QUEEN, one of Namibia’s famed desert lions, and dubbed the founding lioness of a new era of Skeleton Coast lions by Flip Stander, died last weekend. She was 16.

Queen’s life was closely followed by Stander of Desert Lion Conservation, making her one of his most valuable subjects, having contributed greatly to the cause of desert lion conservation in Namibia.

Stander placed a collartag on Queen, identifying her as Xpl-10.

Fierce, protective and g, Queen was filmed twice by Stander taking down a fully-grown giraffe in an attempt to provide food for her pride.

She never shied away from taking on more dangerous aersaries, namely male lions, a threat to young cubs in her pride, and it was this, which in the end might have been her downfall. Puncture wounds to her body from another lion caused damage and infection and led to her death.

In the days leading to her death, “a raging sandstorm” blew through the Skeleton Coast and lasted more than two days, according to the lion trust research team. While the most of the Floodplain pride were forced to escape the storm, and move westwards, Queen’s daughter, Xpl-69 “stayed behind and remained close to Xpl-10 until she died”.

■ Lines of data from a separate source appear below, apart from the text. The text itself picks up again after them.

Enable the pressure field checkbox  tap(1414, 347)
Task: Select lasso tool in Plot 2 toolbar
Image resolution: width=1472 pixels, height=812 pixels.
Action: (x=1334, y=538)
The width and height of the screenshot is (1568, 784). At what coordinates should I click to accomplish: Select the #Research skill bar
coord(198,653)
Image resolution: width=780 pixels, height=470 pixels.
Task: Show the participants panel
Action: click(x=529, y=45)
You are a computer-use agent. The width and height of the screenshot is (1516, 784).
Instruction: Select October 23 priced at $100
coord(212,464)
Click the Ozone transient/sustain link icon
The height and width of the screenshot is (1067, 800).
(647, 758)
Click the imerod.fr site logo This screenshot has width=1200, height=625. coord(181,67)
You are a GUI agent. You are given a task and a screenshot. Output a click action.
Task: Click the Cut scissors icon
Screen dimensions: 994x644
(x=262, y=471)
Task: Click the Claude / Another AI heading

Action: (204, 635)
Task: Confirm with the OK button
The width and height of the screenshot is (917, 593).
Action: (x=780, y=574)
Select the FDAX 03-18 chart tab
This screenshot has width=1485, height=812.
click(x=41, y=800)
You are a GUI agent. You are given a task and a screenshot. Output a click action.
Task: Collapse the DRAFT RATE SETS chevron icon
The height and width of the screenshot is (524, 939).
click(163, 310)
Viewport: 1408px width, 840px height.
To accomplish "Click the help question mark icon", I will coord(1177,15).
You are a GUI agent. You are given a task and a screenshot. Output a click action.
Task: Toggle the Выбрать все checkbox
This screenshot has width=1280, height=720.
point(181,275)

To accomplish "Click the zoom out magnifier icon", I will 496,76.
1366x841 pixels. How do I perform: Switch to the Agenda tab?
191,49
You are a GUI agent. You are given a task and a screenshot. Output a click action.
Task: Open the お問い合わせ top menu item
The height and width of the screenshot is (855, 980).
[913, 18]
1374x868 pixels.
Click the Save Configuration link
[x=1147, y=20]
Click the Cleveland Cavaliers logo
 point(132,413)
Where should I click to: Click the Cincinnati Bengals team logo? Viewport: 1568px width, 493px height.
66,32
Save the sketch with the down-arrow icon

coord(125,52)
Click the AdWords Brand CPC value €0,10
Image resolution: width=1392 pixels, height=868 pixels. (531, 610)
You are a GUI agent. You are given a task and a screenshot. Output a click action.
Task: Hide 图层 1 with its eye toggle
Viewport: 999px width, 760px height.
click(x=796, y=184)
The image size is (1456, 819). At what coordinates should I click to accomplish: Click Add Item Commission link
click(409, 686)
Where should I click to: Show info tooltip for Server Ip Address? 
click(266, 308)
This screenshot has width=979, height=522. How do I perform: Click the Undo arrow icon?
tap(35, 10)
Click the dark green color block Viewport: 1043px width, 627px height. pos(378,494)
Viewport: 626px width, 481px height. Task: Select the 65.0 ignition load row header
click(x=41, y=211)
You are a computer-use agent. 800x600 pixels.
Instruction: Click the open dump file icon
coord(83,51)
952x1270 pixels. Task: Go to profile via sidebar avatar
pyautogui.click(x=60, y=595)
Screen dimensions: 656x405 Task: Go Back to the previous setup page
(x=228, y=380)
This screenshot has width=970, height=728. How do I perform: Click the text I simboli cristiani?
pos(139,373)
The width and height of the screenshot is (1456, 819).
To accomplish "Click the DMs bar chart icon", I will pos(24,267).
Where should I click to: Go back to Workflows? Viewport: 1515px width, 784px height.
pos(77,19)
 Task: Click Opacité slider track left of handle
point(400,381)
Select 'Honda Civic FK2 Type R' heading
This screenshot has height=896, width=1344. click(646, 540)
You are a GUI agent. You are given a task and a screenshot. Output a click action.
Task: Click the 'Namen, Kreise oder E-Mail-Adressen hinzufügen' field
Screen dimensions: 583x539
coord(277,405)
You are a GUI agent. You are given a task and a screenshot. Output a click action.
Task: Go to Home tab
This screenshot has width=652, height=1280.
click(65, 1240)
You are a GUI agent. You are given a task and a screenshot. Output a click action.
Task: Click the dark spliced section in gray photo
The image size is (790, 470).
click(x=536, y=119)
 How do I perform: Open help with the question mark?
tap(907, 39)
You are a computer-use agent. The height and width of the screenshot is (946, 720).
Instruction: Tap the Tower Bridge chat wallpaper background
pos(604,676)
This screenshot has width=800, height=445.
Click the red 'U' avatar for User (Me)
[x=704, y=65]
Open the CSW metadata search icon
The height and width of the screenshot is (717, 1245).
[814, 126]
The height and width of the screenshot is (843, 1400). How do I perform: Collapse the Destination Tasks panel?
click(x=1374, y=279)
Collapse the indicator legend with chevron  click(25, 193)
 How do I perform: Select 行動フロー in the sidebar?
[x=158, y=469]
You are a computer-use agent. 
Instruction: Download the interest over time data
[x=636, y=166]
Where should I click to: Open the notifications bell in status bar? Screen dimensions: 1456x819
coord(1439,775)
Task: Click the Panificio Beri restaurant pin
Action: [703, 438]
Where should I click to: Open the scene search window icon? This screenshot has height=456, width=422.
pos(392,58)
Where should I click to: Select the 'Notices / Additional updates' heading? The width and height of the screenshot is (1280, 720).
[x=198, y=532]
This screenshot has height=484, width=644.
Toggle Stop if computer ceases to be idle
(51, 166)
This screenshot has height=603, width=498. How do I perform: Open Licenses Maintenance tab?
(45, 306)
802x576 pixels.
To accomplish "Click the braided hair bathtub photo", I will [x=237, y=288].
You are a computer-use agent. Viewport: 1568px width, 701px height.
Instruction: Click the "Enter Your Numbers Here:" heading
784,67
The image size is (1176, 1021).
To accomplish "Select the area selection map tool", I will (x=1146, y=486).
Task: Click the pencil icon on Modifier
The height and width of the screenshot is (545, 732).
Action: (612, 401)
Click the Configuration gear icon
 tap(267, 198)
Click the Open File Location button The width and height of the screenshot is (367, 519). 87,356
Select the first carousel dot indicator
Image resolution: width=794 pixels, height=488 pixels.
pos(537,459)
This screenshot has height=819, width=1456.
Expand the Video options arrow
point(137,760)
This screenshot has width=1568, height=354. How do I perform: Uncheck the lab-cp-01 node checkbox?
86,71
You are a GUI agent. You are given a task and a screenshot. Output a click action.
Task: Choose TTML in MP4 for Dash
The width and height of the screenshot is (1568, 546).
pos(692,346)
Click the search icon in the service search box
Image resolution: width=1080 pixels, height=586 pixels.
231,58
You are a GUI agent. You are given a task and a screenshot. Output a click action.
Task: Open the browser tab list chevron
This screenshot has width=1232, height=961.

The researchers transported her back to the fold of her pride, after finding her close to Purros, too weak to re-join her pride.

Followers of the well-known website, www.desertlion.info were shocked and sad at photographs depicting her emaciated body, and debates on social media sites erupted over whether human interference would be justified in this case, to ease her pain and suffering, or to even medically intervene and help save her life.

Stander emphasised that apart from interfering by darting her to translocate her out of harm’s way, their policy is “not to interfere in the ‘natural’ developments surrounding the lion population. It is only with human-related events that exceptions are made”.

The lion researchers, among them her old friend Stander, were able to keep watch over her last days, and so, on Saturday last weekend, the world was informed that ‘The Queen is dead’.

On his website, Stander wrote that the preliminary findings from an autopsy performed in the field revealed that Xpl-10’s death was most likely due to an infection from a puncture wound, probably caused by the canine tooth of another lion. That wound most probably also caused damage to her spinal column.

In addition, Stander found that her kidneys were enlarged and may not have functioned properly. His examination found that her right kidney was solid and much larger than the left one.

He wrote that Xpl-10’s carcass will be processed and her skeleton reconstructed and placed in the Hoanib Camp Research Centre or in the Moumlwe Bay Museum, her legacy living on even after her passing.